Even as Obama spoke, an 80 percent surge in U.S. visitors was drenching state-run and private businesses with hundreds of millions of desperately needed dollars.
2017 brings a possible economic recession and a U.S. president-elect who has promised to undo Obama's normalization unless the Cuban government makes new concessions on civil rights.
Resistance to pressure from Washington is a founding principle for the Cuban communist system, making domestic concessions in exchange for continued detente a virtual impossibility.
The change will occur without Castro's older brother Fidel, the revolutionary leader whose largely unseen presence endowed the system he created with historical weight and credibility in the eyes of many Cubans before he died last month at 90.
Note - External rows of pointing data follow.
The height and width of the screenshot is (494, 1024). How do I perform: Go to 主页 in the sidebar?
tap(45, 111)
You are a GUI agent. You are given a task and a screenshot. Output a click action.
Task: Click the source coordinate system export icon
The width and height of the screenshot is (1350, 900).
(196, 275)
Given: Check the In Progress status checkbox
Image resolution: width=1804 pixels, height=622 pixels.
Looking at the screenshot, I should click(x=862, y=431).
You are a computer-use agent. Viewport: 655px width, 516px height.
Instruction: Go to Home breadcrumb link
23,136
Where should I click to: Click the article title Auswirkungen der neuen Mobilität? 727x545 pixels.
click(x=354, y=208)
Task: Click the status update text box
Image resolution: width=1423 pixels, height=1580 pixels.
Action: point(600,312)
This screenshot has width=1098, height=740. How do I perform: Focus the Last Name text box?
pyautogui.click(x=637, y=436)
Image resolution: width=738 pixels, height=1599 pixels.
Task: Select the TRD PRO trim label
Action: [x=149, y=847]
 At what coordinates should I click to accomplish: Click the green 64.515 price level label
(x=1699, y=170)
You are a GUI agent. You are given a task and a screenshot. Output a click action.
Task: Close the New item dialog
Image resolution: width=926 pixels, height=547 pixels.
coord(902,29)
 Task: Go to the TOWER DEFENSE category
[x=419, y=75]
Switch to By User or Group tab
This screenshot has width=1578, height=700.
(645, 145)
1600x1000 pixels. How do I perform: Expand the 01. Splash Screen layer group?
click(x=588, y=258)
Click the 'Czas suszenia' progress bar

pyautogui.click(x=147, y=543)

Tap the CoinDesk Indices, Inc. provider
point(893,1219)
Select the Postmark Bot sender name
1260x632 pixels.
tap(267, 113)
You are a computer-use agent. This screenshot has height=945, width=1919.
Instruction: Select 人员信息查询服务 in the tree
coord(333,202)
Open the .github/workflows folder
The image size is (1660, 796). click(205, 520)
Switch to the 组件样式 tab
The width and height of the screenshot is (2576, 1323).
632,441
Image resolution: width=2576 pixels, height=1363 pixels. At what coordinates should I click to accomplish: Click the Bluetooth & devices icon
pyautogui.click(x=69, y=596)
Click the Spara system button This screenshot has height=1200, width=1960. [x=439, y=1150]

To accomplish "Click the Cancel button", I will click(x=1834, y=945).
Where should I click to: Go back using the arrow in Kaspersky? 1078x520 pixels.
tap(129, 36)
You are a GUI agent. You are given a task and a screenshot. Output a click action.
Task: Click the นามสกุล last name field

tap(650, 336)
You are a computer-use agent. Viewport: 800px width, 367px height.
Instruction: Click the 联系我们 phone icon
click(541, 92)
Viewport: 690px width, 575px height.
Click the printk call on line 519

The slowness of macroeconomic growth despite a surge of interest in foreign investment and the greatest tourism boom in decades attests to both long-term mismanagement of the Cuban economy and the depth of the crisis in other sectors, particularly aid from Venezuelan in the form of deeply subsidized oil.
Venezuela was the prime destination alongside Brazil for Cuban doctors and other professionals whose salaries go directly to the Cuban government, providing another vital source of hard currency believed to be slackening in recent years.
Experts say cutbacks in imported industrial inputs this year will lead to lower productivity in Cuba's few domestic industries in 2017 and make zero growth or recession highly likely.
[...] a crackdown on black-market gasoline sales to taxi drivers led them to increase prices, causing drivers to raise their prices, squeezing many Cubans already struggling to get by on state salaries of about $30 a month.